Se vogliamo essere onesti intellettualmente e basarci su esperienze, fatti e dati reali, possiamo affermare con sicurezza che è rischioso per le comunità affidarsi alle pericolose scelte dei militari, condividere le loro segrete intenzioni, credere alle loro vane promesse: essi, storicamente, utilizzano, in maniera sistematica, la disinformazione e la menzogna come strumenti di propaganda e controllo sociale. Si possono invece creare sin d’ora alternative ed immaginare per queste aree un futuro civile, senza nucleare ed inquinamento, senza i pesanti condizionamenti durati per troppi anni.
Se le comunità riusciranno a prendere in mano il processo di conversione sarà possibile evitare che le basi, una volta dismesse, siano utilizzate per attività belliche, inquinanti, come depositi di scorie (magari radioattive), o altre scelte disastrose, si eviteranno le speculazioni edilizie ed altri scenari fallimentari.

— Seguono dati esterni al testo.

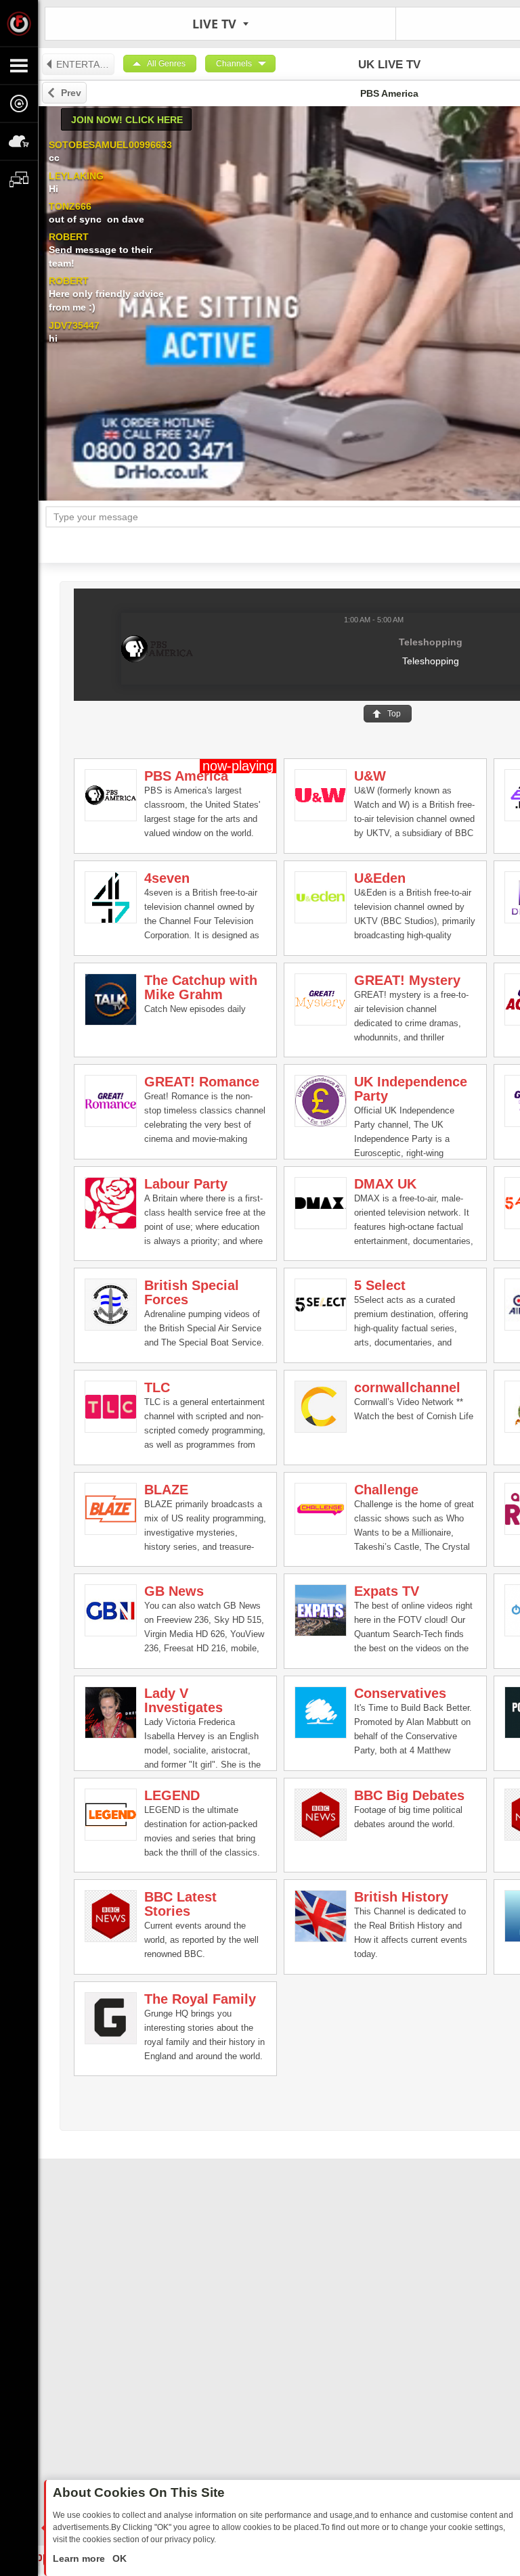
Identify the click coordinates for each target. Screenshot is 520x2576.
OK (118, 2558)
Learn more (80, 2558)
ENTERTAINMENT (85, 64)
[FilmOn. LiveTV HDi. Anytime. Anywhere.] (19, 23)
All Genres (166, 63)
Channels (234, 63)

Cosa fare quindi subito? Bisogna che degli istituti indipendenti possano controllare che tipo d’inquinamento esiste, avviare sin d’ora delle attività economiche alternative, svuotando la base di significato, diversificando l’economia e riducendo la dipendenza dalla struttura; si deve, infine, creare subito un fondo regionale per la conversione dal militare al civile. Queste proposte, lanciate in Friuli Venezia Giulia nell’ambito del Convegno Internazionale “La conversione possibile”, hanno ottenuto molti consensi: tra le attività alternative proposte nello specifico c’è quella della ricerca e produzione di energia solare, in particolare del fotovoltaico, che necessita di ampi spazi e che potrebbe, tra l’altro, essere attuata con successo anche in Sardegna.
Le basi, come dimostrano importanti studi, non aiutano l’economia, mentre i processi di conversione dal militare al civile hanno portato all’estero (in Europa Centrale ed Orientale, ad esempio, dove centinaia di basi dimesse dopo il 1989 sono state riqualificate con successo) ad aumenti dei posti di lavoro, oltreché ad un miglioramento della qualità della vita. Un processo di conversione preventiva ed attiva che coinvolga le comunità locali in maniera diretta può portare ad accelerare i tempi di trasformazione delle basi a luoghi civili.

Andrea Licata è presidente del Centro Studi e Ricerche per la Pace dell’Università di Trieste.